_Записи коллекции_
'''

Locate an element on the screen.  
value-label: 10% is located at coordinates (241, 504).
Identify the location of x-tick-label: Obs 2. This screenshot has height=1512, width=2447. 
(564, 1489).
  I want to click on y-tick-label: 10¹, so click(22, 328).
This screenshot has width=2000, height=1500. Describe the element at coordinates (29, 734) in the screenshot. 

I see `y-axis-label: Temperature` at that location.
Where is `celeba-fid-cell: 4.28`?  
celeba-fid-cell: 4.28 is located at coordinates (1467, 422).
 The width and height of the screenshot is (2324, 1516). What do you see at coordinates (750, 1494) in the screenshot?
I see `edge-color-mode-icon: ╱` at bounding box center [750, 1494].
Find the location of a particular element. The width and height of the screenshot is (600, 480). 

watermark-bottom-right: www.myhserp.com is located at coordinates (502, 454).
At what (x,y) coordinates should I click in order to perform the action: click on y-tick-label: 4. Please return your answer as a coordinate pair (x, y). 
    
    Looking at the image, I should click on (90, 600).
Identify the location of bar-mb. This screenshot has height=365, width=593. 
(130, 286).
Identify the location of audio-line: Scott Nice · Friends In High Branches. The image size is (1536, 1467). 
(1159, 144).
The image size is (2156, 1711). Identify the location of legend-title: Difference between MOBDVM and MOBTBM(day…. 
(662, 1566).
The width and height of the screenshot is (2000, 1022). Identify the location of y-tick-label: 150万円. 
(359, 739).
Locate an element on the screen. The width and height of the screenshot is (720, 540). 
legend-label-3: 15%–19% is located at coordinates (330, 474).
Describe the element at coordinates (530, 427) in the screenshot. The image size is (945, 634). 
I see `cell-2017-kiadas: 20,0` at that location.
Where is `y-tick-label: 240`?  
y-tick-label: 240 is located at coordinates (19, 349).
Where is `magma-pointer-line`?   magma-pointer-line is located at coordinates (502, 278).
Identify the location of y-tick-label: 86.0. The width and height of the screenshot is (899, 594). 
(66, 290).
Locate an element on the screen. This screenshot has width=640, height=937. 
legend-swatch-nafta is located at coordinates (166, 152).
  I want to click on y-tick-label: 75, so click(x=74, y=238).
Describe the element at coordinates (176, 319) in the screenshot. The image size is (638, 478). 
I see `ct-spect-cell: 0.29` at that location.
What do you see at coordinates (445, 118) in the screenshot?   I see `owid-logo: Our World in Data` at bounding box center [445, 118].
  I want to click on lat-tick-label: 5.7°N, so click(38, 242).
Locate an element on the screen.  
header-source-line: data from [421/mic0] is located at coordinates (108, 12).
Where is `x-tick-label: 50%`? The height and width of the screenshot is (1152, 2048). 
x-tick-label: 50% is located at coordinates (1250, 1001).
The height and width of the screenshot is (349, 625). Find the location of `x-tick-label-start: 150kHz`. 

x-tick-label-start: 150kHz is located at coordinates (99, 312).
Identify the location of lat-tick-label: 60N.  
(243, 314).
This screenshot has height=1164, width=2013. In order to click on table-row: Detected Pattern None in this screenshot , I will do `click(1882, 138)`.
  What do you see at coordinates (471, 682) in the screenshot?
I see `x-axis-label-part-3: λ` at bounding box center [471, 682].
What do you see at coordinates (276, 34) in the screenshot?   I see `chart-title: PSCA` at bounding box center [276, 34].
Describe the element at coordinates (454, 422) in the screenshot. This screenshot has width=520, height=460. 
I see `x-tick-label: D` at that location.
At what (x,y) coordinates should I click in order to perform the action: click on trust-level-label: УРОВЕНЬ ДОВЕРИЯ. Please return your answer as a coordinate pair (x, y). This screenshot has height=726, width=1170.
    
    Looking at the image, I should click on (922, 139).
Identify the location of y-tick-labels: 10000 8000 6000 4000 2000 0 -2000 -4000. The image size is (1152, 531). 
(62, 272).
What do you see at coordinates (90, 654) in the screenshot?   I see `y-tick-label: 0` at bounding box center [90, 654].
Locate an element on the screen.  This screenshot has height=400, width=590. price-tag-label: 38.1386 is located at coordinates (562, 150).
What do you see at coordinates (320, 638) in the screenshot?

'''

_ЗАДАНИЕ_
Перепишите строки начиная со строки, где есть "coordinates (562, 150).", и до последней строки включительно, заменив "What do you see" на "What is shown". Остальное оставьте без изменений.

_РЕЗУЛЬТАТ_
Locate an element on the screen.  This screenshot has height=400, width=590. price-tag-label: 38.1386 is located at coordinates (562, 150).
What is shown at coordinates (320, 638) in the screenshot?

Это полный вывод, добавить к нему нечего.